Mtembu made it six South African men’s champions, stretching back to 2012, including his own 2014 ‘down run’ win which was in a time of 5:28:29. The Arthur Ford runner, as a former winner, was of course one of the favourites for the title, but mostly flew under the radar through the build up to the 2017 edition.
The men’s race was chock full of intense competition with all four of the most recent race winners, Ludwick Mamabolo, Claude Moshiywa, defending ‘up run’ champion Gift Kelehe and record breaking ‘down run’ winner, David Gatebe all looking to add a second winner’s medal to their haul.
Some of those familiar names rounded off the top 10, such as Kelehe, who finished in third 6:14 after Mtembu. Mamabolo came in fourth with another KZN runner in Charles Tjiane taking fifth. Second spot, 3:14 mins after the winner, was Hatiwande Nyamande from Zimbabwe.
In the women’s race, defending champion and heavy favourite, Charne Bosman was unable to maintain the South African dominance as she gave up her crown to American Camille Herron, whose unorthodox running style had many pundits scratching their heads.
Herron set a blistering time coming through early on in the race; and with her bandy legs, flailing arms and mop of hair hanging loosely around her shoulders, the American did not paint a picture of a champion.
However, looks were quite deceiving as the novice runner picked up the women’s title in a time of 6:25:35 in her first complete Comrades Marathon. Herron attempted the last ‘up run’ in 2015, but had to pull out due to injury, while last year she again was disappointed, sitting out with illness.
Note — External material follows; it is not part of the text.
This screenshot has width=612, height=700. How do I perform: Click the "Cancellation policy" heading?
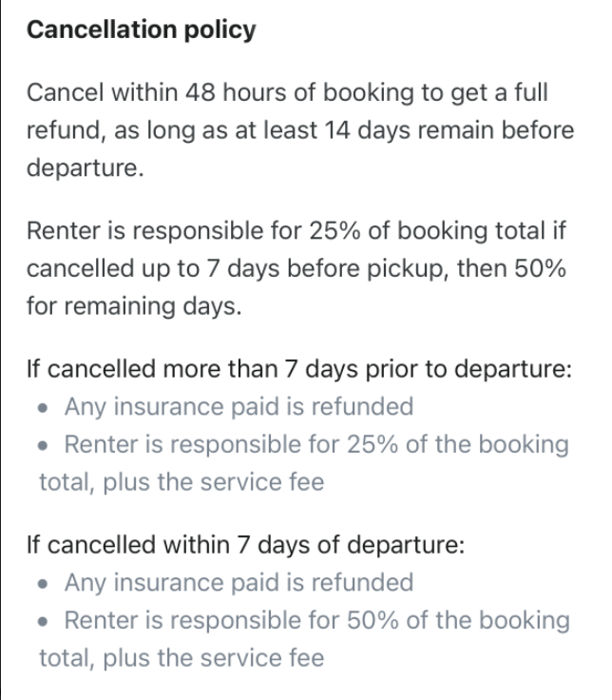coord(142,30)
“I came here in 2014 and ended up in the medical tent, and Charne (Bosman) and her family were so helpful to me in that time,” Herron explained. “Last year I also had to sit out with illness so I knew I had unfinished business here.”
Herron was coming off some great form, having won both the 100km and 50km World titles in 2015.
“After winning those World titles, I knew I was born to run,” she added. “I came back to Comrades knowing I had to fight with all my heart in this race, and I did.”
Bosman, whose race plan always involved a slow start, building towards a stronger finished, was pipped by Russian Alexandra Morozova, who came in second, as well as Herron who held on through some tough final kilometres to secure top spot.
A WINNING DASH: South Africa’s Bongmusa Mthembu claimed his second consecutive Comrades victory yesterday in a time of 5:35:34, while American Camille Herron wrestled the women’s title away from the country, claiming her victory in 6:25:35.